The health insurer shall offer to include the part-time employees as part of the employer’s
employee group, at the full rate to be paid by the employer and the employee, at a
rate prorated between the employer and the employee, or at the employee’s expense.
As used in this subdivision, “part-time employee” means any employee who works a minimum
of at least 17.5 hours per week.
(b) Protections for covered individuals.
(1) Preexisting condition exclusions. A group insurance policy shall not contain any provision that excludes, restricts,
or otherwise limits coverage under the policy for one or more preexisting health conditions.
(2) Annual limitations on cost sharing.
(A)(i) The annual limitation on cost sharing for self-only coverage for any year shall be
the same as the dollar limit established by the federal government for self-only coverage
for that year in accordance with 45 C.F.R. § 156.130.
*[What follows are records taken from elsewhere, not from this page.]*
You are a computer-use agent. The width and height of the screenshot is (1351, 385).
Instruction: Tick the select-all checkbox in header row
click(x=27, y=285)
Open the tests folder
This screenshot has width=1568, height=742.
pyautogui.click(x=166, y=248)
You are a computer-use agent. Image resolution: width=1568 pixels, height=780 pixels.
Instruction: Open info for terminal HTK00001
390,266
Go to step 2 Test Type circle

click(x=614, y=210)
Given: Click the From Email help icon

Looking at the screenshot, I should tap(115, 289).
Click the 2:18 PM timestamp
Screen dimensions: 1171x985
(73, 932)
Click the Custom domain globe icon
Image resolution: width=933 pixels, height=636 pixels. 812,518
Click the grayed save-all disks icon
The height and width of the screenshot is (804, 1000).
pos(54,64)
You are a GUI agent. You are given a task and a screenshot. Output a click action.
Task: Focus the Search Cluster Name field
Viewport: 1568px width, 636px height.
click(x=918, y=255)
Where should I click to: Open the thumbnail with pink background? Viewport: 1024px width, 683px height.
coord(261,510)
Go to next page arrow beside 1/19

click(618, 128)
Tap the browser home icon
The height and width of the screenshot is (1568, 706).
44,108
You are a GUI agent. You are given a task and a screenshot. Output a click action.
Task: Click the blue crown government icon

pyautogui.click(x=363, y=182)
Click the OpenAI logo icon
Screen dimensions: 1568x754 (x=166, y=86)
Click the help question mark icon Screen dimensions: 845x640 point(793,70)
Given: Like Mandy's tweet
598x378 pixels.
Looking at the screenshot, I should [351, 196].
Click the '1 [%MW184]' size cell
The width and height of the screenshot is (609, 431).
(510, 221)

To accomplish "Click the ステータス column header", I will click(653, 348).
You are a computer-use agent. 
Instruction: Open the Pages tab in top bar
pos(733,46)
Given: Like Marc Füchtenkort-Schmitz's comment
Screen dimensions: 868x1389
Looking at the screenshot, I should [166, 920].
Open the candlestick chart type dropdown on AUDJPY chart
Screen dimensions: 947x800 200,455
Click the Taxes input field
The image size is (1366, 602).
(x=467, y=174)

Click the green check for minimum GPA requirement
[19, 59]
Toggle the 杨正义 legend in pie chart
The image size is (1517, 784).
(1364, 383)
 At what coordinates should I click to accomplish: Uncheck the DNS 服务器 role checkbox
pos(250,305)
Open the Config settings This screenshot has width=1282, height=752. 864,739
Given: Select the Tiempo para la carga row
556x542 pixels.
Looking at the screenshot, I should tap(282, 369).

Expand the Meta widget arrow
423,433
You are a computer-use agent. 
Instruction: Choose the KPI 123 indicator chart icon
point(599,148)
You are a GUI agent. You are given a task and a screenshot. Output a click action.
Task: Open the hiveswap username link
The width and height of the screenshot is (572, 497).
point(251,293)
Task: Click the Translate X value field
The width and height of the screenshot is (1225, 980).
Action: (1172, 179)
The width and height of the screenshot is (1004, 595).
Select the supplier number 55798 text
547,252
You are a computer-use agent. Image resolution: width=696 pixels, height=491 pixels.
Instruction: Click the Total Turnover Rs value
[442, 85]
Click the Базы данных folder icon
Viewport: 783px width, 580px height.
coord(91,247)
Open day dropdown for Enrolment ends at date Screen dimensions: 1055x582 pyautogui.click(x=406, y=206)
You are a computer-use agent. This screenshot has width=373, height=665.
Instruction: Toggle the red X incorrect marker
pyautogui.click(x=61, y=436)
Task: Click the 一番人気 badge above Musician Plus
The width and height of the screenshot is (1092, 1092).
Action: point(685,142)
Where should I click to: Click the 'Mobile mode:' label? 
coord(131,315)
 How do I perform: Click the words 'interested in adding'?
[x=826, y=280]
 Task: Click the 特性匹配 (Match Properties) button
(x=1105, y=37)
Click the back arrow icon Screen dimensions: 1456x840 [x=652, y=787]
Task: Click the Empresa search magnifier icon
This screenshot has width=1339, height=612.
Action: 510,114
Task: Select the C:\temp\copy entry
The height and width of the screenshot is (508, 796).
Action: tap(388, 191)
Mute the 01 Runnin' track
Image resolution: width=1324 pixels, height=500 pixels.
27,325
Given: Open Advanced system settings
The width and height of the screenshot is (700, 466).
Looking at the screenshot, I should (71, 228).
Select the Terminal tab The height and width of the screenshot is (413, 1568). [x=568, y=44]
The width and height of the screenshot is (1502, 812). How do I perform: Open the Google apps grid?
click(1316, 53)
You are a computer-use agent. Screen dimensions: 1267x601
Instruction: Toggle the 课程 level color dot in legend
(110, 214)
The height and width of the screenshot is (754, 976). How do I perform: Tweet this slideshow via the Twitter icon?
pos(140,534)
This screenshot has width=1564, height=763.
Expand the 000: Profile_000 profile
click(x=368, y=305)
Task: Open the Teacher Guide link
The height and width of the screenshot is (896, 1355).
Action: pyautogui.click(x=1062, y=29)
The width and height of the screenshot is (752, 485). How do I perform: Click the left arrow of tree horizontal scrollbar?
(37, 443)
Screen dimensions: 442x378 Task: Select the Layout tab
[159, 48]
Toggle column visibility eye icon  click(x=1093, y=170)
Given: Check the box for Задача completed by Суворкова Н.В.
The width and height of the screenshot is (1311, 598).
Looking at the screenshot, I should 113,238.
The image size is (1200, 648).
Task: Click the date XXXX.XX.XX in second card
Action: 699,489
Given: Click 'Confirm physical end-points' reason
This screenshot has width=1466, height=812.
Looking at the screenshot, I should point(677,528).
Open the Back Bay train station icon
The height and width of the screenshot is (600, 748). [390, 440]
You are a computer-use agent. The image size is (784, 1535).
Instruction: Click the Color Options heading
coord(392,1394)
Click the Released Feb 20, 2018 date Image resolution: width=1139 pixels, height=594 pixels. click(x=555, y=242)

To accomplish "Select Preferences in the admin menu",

(ii) The annual limitation on cost sharing for other than self-only coverage for any year
shall be twice the dollar limit for self-only coverage described in subdivision (i)
of this subdivision (A).
(B)(i) In the event that the federal government does not establish an annual limitation on
cost sharing for any plan year, the annual limitation on cost sharing for self-only
coverage for that year shall be the dollar limit for self-only coverage in the preceding
calendar year, increased by any percentage by which the average per capita premium
for health insurance coverage in Vermont for the preceding calendar year exceeds the
average per capita premium for the year before that.
(ii) The annual limitation on cost sharing for other than self-only coverage for any year
in which the federal government does not establish an annual limitation on cost sharing
shall be twice the dollar limit for self-only coverage described in subdivision (i)
of this subdivision (B).
(3) Ban on annual and lifetime limits. A group insurance policy shall not establish any annual or lifetime limit on the
dollar amount of essential health benefits, as defined in Section 1302(b) of the Patient
Protection and Affordable Care Act of 2010, Pub. L. No. 111-148, as amended by the Health Care and Education Reconciliation Act of 2010, Pub. L. No. 111-152, and applicable regulations and federal guidance, for any individual insured under
the policy, regardless of whether the services are provided in-network or out-of-network.
(4) No cost sharing for preventive services.
(A) A group insurance policy shall not impose any co-payment, coinsurance, or deductible
requirements for:
(i) preventive services that have an “A” or “B” rating in the current recommendations
of the U.S. Preventive Services Task Force;
(ii) immunizations for routine use in children, adolescents, and adults that have in effect
a recommendation from the Advisory Committee on Immunization Practices of the Centers
for Disease Control and Prevention with respect to the individual involved;
(iii) with respect to infants, children, and adolescents, evidence-informed preventive care
and screenings as set forth in comprehensive guidelines supported by the federal Health
Resources and Services Administration; and
(iv) with respect to women, to the extent not included in subdivision (i) of this subdivision
(4)(A), evidence-informed preventive care and screenings set forth in binding comprehensive
health plan coverage guidelines supported by the federal Health Resources and Services
Administration.
(B) Subdivision (A) of this subdivision (4) shall apply to a high-deductible health plan
only to the extent that it would not disqualify the plan from eligibility for a health
savings account pursuant to 26 U.S.C. § 223.
(5) Definition of “group insurance policy.” As used in this subsection, “group insurance policy” has the same meaning as “group
health plan” and shall be subject to the same excepted benefits, in each case, as
set forth in 45 C.F.R. § 146.145, as in effect as of December 31, 2017. (Recodified and amended 2025, No. 11, § 2, eff. September 1, 2025.)